New research suggests a new brain circuit may influence the development of attention-deficit/hyperactivity disorder (ADHD). Historically, ADHD was believed to result from brain variations affecting attention and cognitive processes.
Now, scientists at Universitat Autònoma de Barcelona and the Vall d’Hebron University Hospital have discovered anomalies in the brain’s reward system related to the neural circuits of motivation and gratification are associated with children with ADHD.
In children with ADHD, the degree of motivation when carrying out an activity is related to the immediacy with which the objectives of the activity are met. This would explain why their attention and hyperactivity levels differ depending on the tasks being carried out.
Models describing the origin of ADHD tend to emphasise the relevance of attention processes and of the cognitive functions which guide our mental processes in achieving proposed objectives.

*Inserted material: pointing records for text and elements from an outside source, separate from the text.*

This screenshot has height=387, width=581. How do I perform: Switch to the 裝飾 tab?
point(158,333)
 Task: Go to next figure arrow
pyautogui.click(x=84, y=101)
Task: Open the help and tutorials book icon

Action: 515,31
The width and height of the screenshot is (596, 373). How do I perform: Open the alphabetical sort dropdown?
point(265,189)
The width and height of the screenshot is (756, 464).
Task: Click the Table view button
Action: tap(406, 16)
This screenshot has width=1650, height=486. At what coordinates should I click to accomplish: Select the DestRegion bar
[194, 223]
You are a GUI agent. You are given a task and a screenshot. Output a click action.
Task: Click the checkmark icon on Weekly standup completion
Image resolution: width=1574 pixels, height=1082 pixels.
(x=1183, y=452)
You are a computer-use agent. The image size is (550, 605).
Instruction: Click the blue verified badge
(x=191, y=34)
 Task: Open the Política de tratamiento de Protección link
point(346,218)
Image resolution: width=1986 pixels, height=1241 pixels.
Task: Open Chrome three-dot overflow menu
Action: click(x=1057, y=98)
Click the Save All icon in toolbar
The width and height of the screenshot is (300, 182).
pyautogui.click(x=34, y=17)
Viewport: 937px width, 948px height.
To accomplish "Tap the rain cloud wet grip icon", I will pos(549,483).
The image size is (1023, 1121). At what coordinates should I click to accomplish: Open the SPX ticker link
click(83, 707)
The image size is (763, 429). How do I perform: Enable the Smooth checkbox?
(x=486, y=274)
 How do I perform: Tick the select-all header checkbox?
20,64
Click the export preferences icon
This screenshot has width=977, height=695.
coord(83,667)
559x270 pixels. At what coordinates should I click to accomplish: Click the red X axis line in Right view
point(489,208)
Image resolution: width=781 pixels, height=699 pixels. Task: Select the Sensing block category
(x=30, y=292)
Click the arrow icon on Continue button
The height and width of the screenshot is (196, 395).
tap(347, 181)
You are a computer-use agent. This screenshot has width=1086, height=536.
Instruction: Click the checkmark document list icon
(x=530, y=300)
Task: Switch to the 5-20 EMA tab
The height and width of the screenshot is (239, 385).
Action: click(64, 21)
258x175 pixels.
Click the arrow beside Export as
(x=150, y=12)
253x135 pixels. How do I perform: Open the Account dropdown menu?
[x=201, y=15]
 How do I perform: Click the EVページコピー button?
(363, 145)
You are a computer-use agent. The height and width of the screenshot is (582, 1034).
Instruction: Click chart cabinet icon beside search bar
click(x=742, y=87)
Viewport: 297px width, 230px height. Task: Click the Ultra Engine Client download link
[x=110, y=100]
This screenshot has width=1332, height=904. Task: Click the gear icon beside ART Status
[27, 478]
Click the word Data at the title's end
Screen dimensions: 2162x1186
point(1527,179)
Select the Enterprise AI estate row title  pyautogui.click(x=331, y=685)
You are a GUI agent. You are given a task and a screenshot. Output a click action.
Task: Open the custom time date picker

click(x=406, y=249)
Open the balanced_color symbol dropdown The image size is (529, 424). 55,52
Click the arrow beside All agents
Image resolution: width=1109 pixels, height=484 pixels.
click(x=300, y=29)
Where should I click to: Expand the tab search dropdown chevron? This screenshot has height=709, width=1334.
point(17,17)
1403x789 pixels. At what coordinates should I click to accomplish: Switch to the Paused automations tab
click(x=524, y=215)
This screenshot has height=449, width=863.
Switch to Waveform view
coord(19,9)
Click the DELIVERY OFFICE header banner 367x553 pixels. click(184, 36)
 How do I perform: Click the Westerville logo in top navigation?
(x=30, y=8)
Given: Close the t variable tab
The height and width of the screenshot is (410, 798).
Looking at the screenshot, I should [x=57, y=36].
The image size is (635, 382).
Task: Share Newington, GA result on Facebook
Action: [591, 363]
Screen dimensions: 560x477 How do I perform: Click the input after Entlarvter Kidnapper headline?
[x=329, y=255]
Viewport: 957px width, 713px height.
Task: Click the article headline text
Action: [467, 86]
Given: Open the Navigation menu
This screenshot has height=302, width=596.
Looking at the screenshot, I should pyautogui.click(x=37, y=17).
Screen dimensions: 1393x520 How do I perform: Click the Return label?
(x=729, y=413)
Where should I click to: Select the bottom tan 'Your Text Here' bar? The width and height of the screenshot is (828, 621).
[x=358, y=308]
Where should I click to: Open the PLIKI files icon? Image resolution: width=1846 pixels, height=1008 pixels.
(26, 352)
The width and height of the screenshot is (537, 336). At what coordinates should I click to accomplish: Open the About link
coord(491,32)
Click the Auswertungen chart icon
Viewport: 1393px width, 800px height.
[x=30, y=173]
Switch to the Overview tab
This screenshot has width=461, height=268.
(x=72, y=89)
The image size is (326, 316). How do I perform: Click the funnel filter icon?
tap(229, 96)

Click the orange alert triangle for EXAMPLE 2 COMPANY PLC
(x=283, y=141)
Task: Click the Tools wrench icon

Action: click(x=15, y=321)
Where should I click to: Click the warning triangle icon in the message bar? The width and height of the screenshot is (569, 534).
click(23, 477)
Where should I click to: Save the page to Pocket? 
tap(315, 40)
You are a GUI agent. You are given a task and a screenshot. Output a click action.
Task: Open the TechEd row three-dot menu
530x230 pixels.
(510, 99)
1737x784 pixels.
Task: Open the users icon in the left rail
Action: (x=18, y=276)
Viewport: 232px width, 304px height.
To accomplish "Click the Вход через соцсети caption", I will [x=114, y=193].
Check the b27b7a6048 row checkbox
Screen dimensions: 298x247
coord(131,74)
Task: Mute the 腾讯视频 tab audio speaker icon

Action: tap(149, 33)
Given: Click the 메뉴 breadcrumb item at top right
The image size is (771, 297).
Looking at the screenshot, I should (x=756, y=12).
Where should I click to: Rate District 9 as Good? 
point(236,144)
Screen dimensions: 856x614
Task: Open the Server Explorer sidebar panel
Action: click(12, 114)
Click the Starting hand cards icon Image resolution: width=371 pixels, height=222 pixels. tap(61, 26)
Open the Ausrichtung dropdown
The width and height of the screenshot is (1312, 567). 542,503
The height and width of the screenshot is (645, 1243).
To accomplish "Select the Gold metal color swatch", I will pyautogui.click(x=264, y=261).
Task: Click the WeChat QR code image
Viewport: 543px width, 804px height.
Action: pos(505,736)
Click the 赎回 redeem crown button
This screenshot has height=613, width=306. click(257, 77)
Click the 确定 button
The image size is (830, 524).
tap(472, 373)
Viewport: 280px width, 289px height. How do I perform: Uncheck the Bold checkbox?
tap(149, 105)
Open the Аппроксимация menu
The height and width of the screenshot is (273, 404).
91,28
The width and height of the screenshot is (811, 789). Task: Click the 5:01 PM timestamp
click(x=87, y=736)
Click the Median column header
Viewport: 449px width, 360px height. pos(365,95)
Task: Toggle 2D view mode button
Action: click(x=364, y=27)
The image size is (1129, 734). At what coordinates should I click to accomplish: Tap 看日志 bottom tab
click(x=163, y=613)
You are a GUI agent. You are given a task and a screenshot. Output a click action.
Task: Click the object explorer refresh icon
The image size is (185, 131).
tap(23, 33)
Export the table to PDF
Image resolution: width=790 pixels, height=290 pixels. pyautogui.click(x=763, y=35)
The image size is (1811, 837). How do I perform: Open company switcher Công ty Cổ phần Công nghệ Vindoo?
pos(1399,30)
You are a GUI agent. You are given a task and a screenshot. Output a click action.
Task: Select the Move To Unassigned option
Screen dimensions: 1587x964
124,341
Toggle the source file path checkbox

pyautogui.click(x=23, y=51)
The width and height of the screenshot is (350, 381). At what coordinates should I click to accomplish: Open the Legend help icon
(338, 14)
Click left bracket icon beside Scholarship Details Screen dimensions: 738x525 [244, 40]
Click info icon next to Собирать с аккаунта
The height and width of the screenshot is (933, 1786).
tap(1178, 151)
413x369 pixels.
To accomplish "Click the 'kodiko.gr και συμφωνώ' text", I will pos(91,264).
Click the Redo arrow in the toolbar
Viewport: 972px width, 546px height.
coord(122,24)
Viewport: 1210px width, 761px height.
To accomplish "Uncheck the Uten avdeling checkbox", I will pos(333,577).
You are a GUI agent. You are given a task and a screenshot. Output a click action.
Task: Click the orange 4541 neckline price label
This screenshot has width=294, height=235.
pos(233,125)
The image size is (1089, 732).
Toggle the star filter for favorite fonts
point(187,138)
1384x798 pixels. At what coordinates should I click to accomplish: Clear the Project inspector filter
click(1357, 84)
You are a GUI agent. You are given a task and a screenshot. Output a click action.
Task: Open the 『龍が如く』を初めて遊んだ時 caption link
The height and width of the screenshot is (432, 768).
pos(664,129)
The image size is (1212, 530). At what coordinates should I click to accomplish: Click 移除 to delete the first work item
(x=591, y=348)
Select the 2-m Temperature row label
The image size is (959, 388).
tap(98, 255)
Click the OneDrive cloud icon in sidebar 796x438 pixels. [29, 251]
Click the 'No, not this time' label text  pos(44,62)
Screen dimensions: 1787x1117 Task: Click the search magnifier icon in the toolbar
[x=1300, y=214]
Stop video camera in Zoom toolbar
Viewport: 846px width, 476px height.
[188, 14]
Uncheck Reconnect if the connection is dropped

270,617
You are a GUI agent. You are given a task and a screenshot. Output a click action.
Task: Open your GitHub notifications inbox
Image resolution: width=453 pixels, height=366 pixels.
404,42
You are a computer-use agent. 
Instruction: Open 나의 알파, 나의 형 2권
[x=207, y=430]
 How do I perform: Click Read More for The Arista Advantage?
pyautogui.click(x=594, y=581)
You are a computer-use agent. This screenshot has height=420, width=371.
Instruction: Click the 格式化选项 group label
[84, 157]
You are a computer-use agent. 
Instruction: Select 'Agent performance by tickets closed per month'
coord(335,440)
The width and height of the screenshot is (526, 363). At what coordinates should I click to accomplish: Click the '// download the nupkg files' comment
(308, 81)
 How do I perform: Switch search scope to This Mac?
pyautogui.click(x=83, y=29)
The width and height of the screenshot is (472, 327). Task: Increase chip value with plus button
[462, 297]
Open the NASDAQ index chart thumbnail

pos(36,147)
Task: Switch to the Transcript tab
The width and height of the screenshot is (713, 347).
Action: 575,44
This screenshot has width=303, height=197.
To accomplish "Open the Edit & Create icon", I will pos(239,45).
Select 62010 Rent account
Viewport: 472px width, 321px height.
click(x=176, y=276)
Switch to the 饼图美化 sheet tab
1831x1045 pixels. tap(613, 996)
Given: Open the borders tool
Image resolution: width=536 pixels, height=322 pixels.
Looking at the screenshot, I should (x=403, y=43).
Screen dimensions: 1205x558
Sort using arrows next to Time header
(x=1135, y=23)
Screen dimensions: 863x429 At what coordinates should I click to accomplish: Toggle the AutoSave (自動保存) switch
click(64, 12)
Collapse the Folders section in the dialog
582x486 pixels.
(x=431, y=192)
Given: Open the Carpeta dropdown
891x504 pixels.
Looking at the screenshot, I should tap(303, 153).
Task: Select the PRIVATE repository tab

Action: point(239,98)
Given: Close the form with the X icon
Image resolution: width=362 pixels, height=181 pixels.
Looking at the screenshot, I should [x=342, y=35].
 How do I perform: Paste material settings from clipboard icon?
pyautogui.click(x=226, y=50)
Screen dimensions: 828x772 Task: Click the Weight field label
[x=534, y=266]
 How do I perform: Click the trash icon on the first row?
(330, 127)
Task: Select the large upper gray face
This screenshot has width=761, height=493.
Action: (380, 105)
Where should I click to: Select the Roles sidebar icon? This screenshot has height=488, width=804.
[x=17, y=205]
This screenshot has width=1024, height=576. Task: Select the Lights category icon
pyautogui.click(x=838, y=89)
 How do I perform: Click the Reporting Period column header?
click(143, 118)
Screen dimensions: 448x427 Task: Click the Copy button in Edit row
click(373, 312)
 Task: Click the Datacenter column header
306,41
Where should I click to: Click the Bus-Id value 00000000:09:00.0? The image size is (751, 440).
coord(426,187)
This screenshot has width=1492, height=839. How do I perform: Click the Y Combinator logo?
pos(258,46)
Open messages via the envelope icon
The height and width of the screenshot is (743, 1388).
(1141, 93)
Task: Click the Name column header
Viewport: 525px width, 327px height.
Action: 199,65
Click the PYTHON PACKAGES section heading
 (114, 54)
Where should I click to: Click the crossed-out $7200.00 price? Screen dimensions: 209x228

Nevertheless, recent research has focused on neural gratification/pleasure circuits, which can be found in what is known as the brain’s reward system, with the nucleus accumbens as the central part of this system.
The nucleus accumbens is in charge of maintaining levels of motivation when commencing a task and continues to do so until reaching what experts name the “reinforcement”, the proposed objective.
This motivation can be maintained throughout time, even when the gratification obtained is not immediate. However, in children with ADHD motivational levels seem to drop rapidly and there is a need for immediate reinforcements to continue persisting in their efforts.
In this study, researchers selected a sample of 84 participants aged 6 to 18 years and divided them according to presence of ADHD symptoms, with one experimental group of 42 children with ADHD and one control group of 42 children with no signs of mental or behavioural anomalies, paired by sex and age.
Magnetic resonance images were taken of all participants to view the structure of their brains. Of these images, the cerebral region corresponding to the ventral striatum, which includes the nucleus accumbens, was demarcated.
Differences in the structure of the ventral striatum – particularly on the right-hand side – could be seen between those with ADHD and those without the disorder. Children with ADHD exhibited reduced volumes in this region. These differences were associated with symptoms of hyperactivity and impulsiveness.
The obtained data corroborate results from previous studies carried out with animals: the importance of the reward system, as well as the relation between nucleus accumbens, impulsive behaviour and the development of motor hyperactivity.
Consequently, study authors believe ADHD is not only caused by brain alterations affecting cognitive processes, but also by anomalies which cause motivational deficiencies.
This would explain the imbalance in levels of attention and hyperactivity in a child with ADHD depending on his or her motivation when engaged in a specific task and the immediacy of the gratification/pleasure while carrying it out.